__DO THIS__
Extract each line of the data below that contains the word "Select", counting only case-sensitive matches.

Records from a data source
....................

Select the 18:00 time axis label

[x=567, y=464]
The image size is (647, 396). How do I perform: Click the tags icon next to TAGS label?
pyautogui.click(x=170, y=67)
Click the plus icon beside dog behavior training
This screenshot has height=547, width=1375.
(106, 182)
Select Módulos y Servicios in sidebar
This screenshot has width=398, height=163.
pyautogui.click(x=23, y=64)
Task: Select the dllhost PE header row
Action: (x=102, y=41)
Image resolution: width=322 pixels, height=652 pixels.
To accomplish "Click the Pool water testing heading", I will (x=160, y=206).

....................

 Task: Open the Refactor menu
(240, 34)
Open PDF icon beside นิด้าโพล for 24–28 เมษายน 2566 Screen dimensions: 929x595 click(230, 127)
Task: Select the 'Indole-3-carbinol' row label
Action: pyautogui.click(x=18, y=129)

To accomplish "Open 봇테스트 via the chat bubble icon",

....................

__WRITTEN SOLUTION__
Select the 18:00 time axis label
Select Módulos y Servicios in sidebar
Task: Select the dllhost PE header row
Task: Select the 'Indole-3-carbinol' row label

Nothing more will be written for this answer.